Work to be completed:
Please show every line of the material below that contains the word "Task", copied in full.

::::::::::

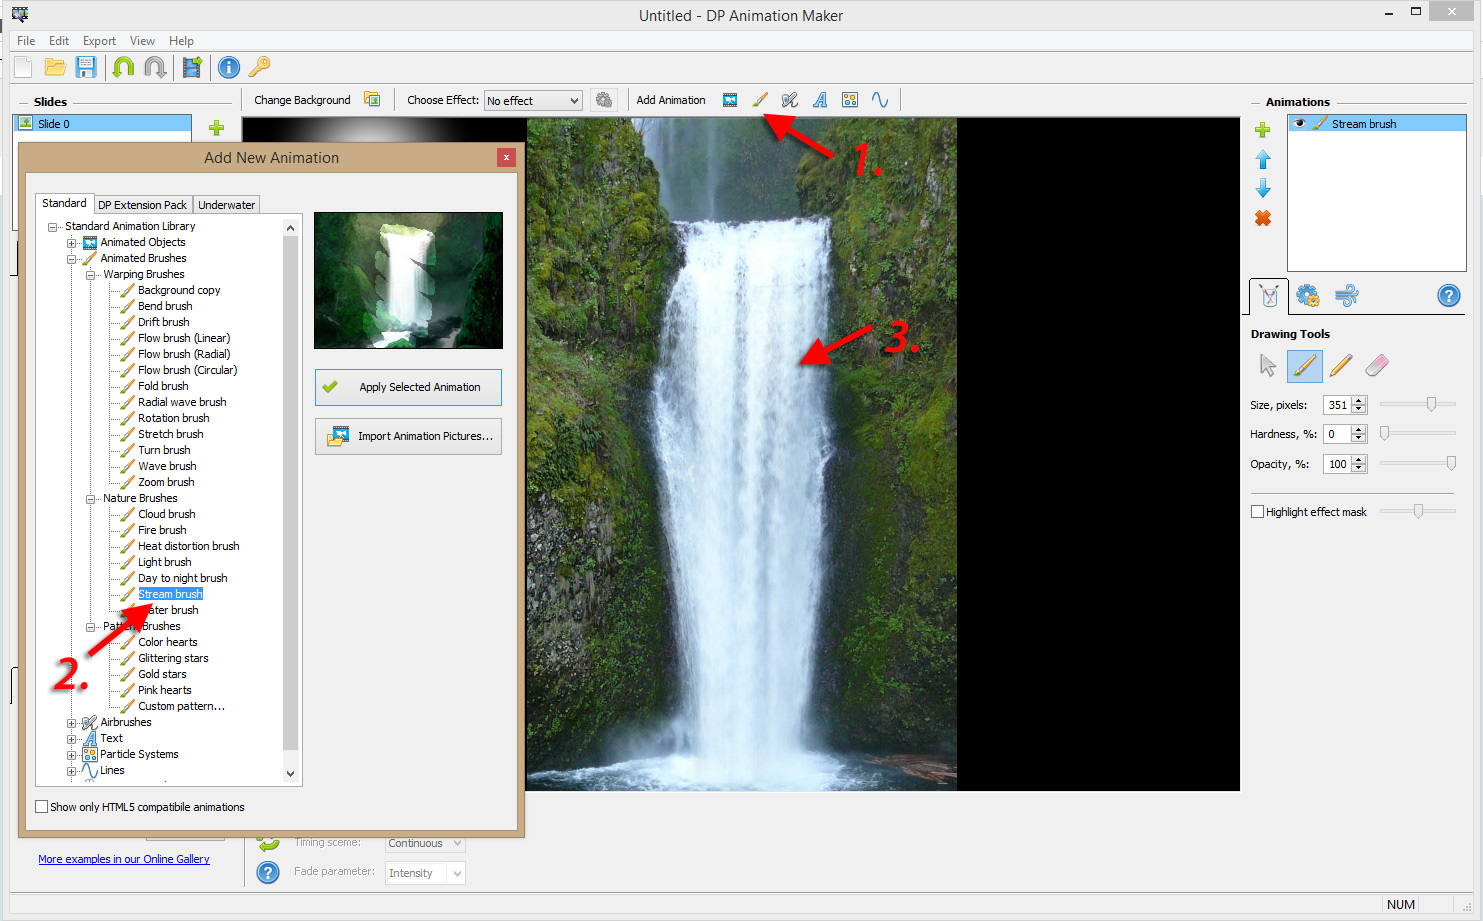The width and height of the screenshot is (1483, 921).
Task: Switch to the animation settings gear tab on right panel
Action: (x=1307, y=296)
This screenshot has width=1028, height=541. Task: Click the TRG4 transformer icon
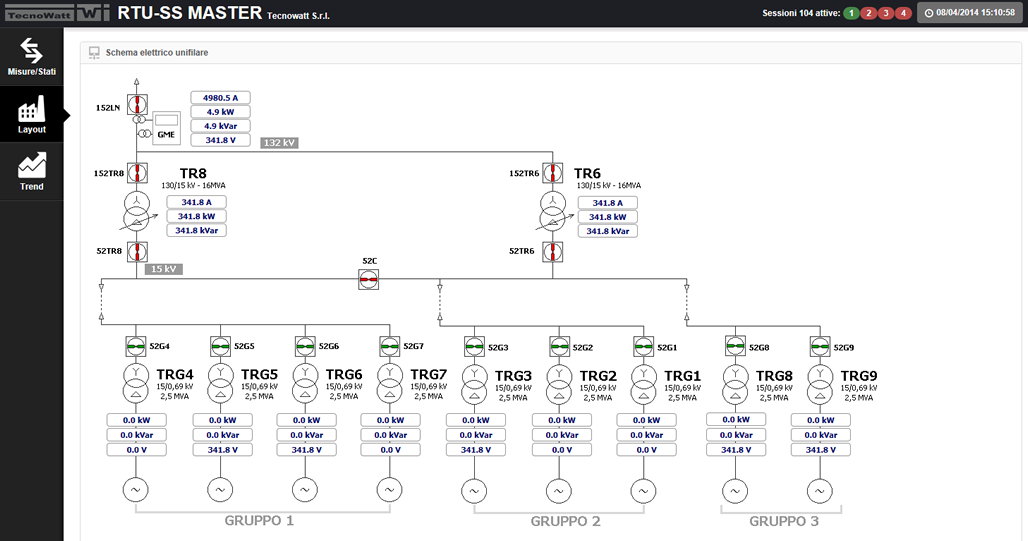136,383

::::::::::

Completed exercise:
Task: Switch to the animation settings gear tab on right panel
This screenshot has width=1028, height=541. Task: Click the TRG4 transformer icon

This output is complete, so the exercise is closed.